Applying for a Java job - HOWTO
OK - I’ve just about had it. We have a few jobs (Sydney and New York) open at the moment and as usual the overall standard of applications has been nothing short of appalling.
For anyone out there applying for any Java job, here are a few tips from me (as I sit on the other side of the fence):
1. Your cover letter or email should be in readable English
Poor language in your application letter is the fastest way to get your resume thrown in the bin without even getting read.
Gain experience through a combination of general skills and theoretical
knowledge is my motive.
Get someone to proof read it. I don’t care what your grasp of English is, if you want to have any chance to get a job you have to at least fool the recipient into thinking that you can get through an interview to actually get to an interview.
Insincere flattery and other flowerly language in a cover letter look cheesy - forget it.
“With regard to the job opening In your esteemed Organisation”
“To your humble greatness I submit my application…”

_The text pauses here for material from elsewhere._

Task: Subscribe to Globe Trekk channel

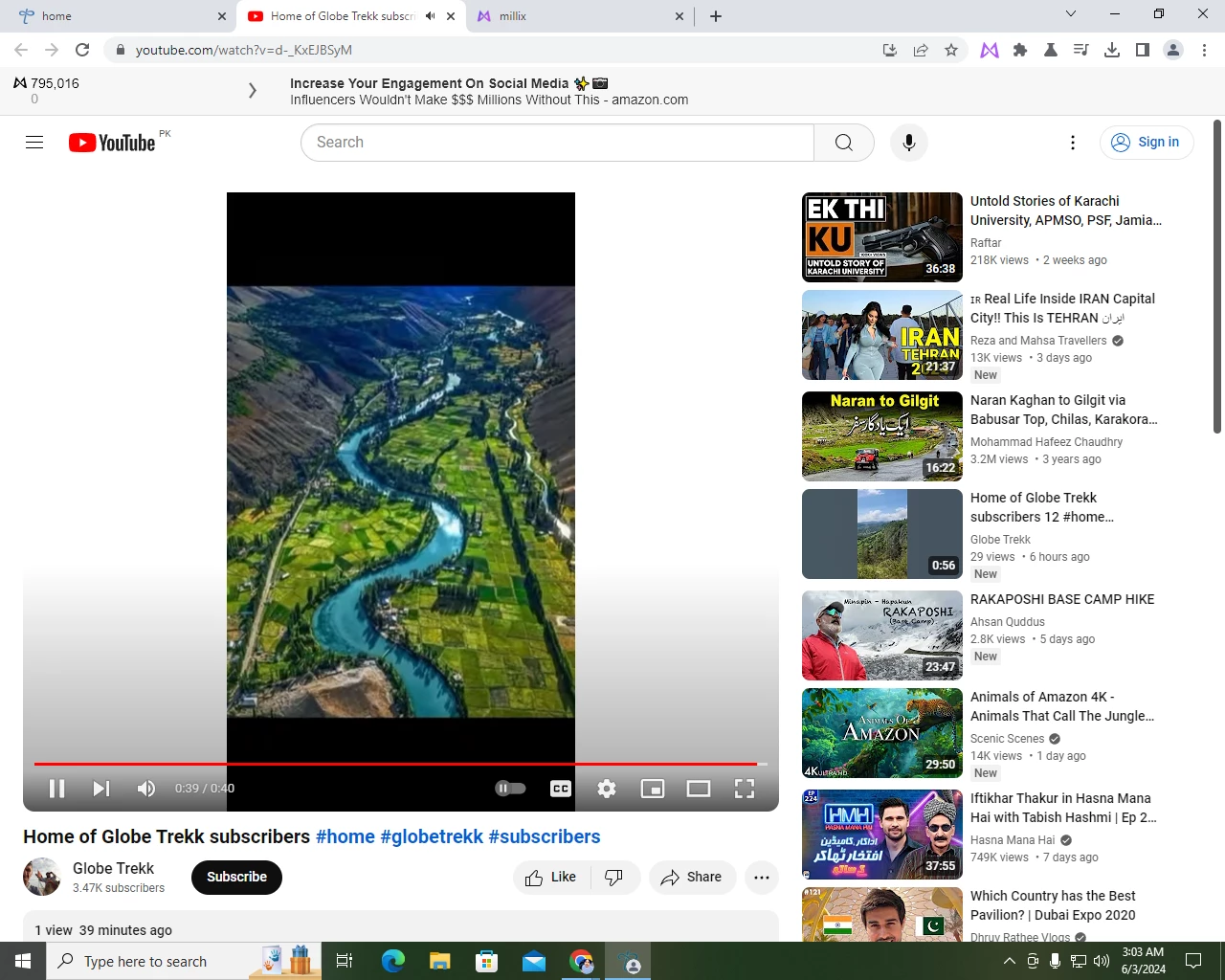Action: (x=236, y=878)
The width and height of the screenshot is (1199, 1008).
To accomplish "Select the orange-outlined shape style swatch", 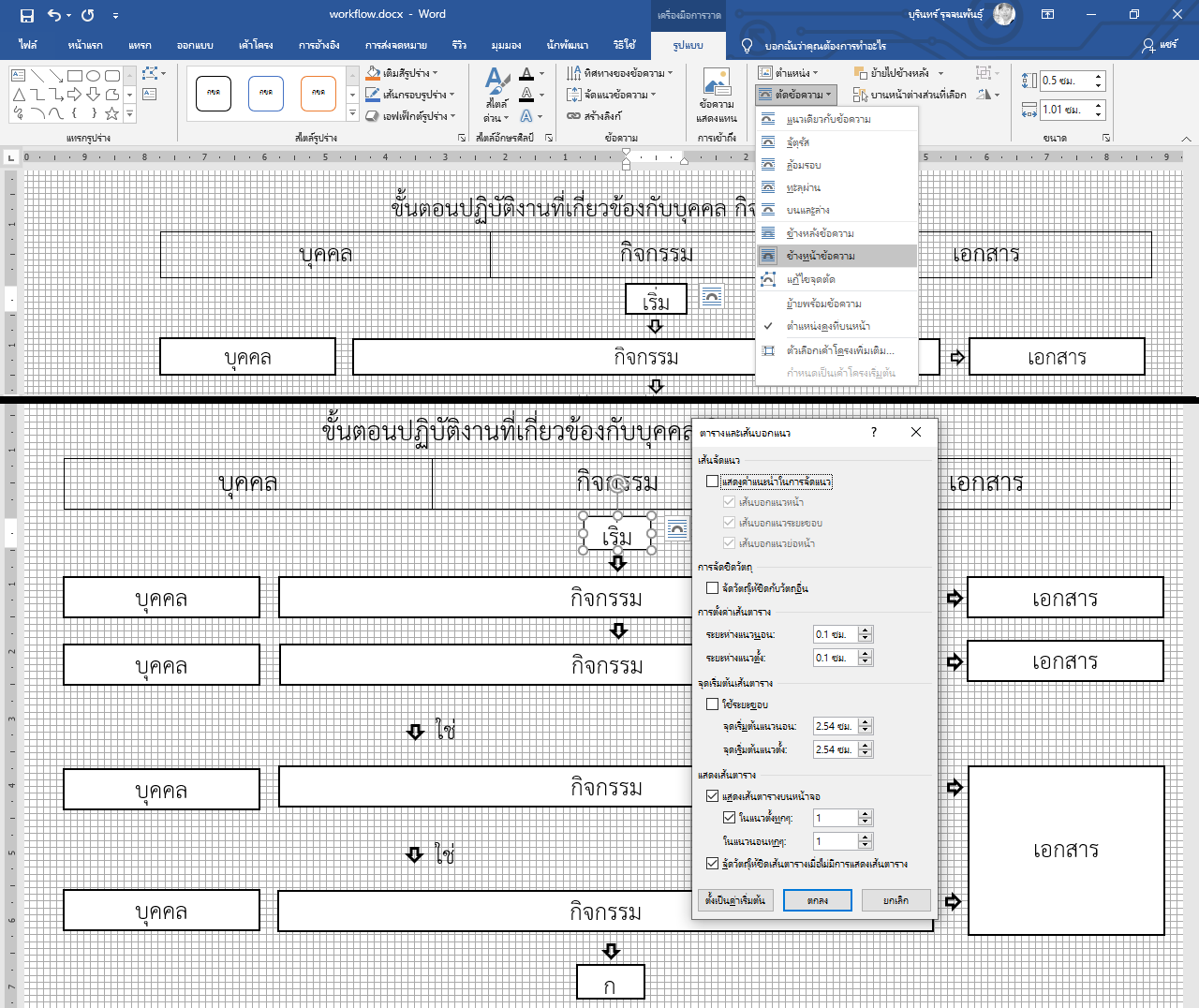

In terms of language, poor English is one thing. Typos are completely another. If you can’t send an important cover email without spell checking it, perhaps you shouldn’t waste my, or your, time?
I beleive that I myself am the best suted and am the ‘Perfect’ match as to what you are looking for.
Sentences like this, no matter how much you believe in yourself, will make it very hard for a potential employer to believe in you.
2. Your experience should be relevant
Generally, people in job ads explain what they’re looking for. You should therefore explain why you suit the role.
If the job is for a J2EE architect, don’t tell me why your knowledge of CSS esoterica is important.
If the job is for a technical support person, don’t tell me why your financial knowledge will help with our accounting!
3. Read the bloody job ad
Yes - this sounds simple, but for some reason people see a job ad, get inspired, fire off their resume and then wonder why the hell it takes them months or years to get a job.
Did you think of actually reading the ad first?
When we have jobs in our Sydney office, we explicitly put “You must be available in Sydney for an interview.” - but despite this hundreds of hopeful people from around the world decide they should send in their resumes anyway. “I can telecommute!”, “Relocations are always in willingness to be undertaken from country X” (for the language tips, read point 2!) etc are not going to get you a job.
We used to always ask for resumes in PDF, HTML or text format and delete any that are Word documents. Now we do read the Word documents because there are so many of them, however we still give those people a small cross against their names for not reading the ad.
I’ve always wanted to ask for all resumes to be typed in pink, just to see how many people actually read the ad. My guess is we’d get one or two per hundred who actually cared enough about their application to send a pink PDF.
Save a few poor bits and don’t hit the send button if you haven’t read the ad thoroughly.
4. Do something, anything to stand out
There are a million people who will apply for any given job with potentially relevant experience. Your task in a job application is to stand out from the crowd enough that you will get an interview. (Interviewing tips may come in a future post!)
Every time we have a developer position, we can get a few hundred resumes. We’re not even going to interview 10% of that number. 50% or more will get cut based on the 3 rules above. Beyond that, you have roughly a 1 in 5 chance of standing out.
How do you stand out? There are plenty of ways to do it, my two favourites:
- start a blog or write an online article - this shows you can communicate and you’re interested enough in your choice of vocation to write about it under your own steam
- contribute to an Open Source project - hell, fix a bug in any project you use then include the project on your resume as something you’ve “contributed to” (if they don’t have a good bug tracker I can recommend one ;))
Other than that you can stand out by clearly reading the ad and responding to its requests,
5. So you have experience, explain it!
If you have had previous jobs, explain why or how your previous experience was good and most importantly - what the hell you did there!
“XYZ Corporation - Developer - Jun 2001-July2004”
Thanks - very useful. What did you do? Did you make coffee for the architect and senior developers? Did you develop the documentation and help files? Did you design a brilliant three tiered, event driven system that blew the previous sytem’s performance away by 100 fold? Tell me!
Oh, and don’t bullshit me. It’s very easy to see.
“High School - 1997-2000.”
“FooBar Technical College - 2001-2003.”
“Massive Bank X - Senior Architect, Guru Developer and Indispensable Team Leader of 100 developers - 2004-Present.”
Doubtful at best, lies at worst. If the rest of your resume doesn’t reflect god-like status, you’re likely to be thrown in to the trash.
Explain your experience, what you did and what you learnt, how you progressed in your career through positions 1, 2, 3, 4, but drop the bullshit.
6. Lose the insanity
“I truly had an experience of that of biting steel!”
I have no idea what this sentence really meant in the context, but it scared me about the person’s previous work experience.
If these tips seem like common sense to you, congratulations you probably have a great job and will continue to have a fulfilling career (if you don’t, tell us). From the perspective of someone who has hired a lot of developers in the last 3 years, sadly they are not.